**RECORDS TO USE**:
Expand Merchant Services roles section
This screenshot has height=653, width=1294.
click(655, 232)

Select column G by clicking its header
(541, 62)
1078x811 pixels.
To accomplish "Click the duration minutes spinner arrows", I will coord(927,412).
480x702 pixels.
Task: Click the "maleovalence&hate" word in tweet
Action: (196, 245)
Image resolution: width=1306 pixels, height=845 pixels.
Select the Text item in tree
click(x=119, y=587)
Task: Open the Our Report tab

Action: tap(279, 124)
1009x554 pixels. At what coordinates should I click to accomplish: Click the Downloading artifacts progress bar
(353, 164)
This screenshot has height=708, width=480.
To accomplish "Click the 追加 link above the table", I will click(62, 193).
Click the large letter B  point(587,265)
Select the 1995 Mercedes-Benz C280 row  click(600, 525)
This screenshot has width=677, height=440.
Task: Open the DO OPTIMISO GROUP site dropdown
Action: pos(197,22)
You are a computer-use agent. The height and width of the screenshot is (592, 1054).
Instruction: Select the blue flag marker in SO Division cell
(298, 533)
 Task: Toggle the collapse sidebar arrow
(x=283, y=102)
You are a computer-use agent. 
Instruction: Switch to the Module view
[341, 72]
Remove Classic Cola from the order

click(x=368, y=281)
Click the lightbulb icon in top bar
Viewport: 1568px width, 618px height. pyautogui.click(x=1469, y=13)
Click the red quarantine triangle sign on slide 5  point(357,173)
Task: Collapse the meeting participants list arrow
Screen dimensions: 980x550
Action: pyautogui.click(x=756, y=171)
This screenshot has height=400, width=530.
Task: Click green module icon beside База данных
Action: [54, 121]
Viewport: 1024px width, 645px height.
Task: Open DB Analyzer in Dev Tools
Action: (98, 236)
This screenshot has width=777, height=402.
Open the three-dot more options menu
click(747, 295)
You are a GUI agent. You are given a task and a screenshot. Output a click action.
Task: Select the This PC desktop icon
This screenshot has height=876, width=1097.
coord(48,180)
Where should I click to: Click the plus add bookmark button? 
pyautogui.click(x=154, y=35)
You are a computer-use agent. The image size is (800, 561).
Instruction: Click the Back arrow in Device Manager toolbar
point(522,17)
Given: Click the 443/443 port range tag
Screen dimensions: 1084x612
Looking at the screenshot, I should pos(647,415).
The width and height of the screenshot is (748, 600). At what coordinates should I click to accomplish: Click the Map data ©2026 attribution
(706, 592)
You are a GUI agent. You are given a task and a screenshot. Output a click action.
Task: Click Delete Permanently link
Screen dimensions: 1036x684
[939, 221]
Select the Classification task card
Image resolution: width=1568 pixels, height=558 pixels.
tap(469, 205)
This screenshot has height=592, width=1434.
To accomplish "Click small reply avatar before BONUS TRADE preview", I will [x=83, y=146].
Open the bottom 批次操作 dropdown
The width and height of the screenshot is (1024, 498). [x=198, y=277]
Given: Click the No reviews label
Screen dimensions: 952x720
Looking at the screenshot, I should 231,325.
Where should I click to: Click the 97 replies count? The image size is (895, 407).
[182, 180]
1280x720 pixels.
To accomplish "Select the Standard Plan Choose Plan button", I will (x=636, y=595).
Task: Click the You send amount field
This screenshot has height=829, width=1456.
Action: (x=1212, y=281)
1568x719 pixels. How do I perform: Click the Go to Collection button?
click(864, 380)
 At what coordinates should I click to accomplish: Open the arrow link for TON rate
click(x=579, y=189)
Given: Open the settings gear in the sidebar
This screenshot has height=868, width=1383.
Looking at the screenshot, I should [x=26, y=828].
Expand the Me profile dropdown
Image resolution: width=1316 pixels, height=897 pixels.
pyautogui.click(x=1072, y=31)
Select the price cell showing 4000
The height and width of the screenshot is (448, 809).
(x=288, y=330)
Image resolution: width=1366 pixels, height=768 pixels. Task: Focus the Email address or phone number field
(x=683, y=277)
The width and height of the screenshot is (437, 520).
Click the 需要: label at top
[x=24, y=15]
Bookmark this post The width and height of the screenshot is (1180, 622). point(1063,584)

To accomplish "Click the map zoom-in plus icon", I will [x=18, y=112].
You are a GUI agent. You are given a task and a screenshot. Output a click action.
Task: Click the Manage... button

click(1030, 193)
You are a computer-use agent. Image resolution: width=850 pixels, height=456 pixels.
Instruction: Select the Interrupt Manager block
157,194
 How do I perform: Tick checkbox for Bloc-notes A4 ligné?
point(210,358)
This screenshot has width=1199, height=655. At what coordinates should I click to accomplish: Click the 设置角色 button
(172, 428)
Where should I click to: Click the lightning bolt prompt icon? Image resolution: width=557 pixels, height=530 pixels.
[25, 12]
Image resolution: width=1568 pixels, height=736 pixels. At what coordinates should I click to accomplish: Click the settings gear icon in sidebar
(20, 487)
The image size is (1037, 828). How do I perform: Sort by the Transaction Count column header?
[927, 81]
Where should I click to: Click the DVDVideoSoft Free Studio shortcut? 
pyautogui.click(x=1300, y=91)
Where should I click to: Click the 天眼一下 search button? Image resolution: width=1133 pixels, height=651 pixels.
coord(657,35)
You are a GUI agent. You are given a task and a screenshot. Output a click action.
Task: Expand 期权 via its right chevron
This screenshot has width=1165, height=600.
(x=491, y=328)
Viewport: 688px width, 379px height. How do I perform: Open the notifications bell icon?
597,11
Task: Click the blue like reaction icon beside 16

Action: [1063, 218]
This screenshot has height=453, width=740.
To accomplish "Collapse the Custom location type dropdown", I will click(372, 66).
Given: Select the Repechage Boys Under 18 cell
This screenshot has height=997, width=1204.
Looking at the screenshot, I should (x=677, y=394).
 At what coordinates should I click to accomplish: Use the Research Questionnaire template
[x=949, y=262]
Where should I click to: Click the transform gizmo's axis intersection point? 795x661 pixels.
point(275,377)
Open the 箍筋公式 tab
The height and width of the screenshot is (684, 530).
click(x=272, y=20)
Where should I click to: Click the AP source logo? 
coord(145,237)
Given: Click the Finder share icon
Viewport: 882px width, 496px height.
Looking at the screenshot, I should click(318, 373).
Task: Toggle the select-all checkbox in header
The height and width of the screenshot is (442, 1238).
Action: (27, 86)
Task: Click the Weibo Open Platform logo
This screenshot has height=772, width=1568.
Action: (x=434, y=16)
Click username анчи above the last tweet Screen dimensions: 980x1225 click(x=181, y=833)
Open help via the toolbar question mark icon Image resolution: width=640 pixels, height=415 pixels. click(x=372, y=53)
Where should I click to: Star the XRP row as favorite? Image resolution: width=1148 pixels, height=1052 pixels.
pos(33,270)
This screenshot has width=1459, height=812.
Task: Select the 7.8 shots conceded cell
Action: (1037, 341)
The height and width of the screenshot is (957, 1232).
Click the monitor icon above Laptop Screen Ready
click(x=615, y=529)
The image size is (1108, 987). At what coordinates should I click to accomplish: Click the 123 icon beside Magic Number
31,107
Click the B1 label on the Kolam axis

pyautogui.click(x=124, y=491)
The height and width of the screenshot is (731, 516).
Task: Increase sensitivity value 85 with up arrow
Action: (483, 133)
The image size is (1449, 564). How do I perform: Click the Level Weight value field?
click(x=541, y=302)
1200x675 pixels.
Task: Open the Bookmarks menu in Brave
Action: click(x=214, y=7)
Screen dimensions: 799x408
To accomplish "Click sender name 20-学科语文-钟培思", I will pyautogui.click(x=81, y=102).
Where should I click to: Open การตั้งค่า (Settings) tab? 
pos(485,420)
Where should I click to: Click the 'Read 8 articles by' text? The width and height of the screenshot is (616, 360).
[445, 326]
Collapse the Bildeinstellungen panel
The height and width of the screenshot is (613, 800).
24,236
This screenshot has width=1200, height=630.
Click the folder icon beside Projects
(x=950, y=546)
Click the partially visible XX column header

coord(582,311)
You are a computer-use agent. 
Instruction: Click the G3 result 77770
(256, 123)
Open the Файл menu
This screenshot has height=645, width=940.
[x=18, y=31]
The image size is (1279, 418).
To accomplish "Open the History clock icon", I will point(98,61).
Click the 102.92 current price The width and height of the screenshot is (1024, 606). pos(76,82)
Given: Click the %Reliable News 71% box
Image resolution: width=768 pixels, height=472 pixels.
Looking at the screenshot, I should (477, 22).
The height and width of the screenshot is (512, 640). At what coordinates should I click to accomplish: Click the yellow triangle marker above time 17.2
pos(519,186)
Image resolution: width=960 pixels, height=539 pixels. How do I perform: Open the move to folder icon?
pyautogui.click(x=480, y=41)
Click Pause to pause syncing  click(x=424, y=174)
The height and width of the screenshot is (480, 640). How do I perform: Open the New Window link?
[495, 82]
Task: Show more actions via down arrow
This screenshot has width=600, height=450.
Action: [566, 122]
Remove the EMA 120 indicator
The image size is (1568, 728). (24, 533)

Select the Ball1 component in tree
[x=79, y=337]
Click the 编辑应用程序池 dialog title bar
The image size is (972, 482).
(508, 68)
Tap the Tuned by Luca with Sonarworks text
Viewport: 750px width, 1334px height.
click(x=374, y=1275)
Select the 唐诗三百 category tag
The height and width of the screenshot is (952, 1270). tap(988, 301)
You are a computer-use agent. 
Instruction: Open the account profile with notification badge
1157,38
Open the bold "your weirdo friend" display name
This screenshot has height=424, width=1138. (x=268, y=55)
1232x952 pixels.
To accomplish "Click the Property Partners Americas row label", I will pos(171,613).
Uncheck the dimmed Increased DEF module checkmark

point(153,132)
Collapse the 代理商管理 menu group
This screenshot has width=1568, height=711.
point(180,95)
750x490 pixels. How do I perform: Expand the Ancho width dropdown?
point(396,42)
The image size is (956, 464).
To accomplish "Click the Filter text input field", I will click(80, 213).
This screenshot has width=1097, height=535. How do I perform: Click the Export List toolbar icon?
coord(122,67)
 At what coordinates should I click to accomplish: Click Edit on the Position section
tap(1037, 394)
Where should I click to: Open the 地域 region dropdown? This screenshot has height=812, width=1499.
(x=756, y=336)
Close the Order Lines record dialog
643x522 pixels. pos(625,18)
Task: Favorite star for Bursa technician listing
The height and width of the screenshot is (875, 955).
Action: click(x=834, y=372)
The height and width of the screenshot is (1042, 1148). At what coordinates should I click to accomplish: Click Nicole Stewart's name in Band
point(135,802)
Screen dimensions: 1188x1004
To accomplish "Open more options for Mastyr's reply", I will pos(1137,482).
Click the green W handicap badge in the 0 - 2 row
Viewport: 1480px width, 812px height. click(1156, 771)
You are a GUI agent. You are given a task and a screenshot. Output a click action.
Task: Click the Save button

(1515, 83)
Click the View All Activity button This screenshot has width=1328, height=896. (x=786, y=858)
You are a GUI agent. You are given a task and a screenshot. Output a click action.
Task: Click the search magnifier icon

**EXERCISE BRIEF**:
Search the entries for "reply" and copy each matching line.

**WRITTEN RESPONSE**:
To accomplish "Click small reply avatar before BONUS TRADE preview", I will [x=83, y=146].
To accomplish "Open more options for Mastyr's reply", I will pos(1137,482).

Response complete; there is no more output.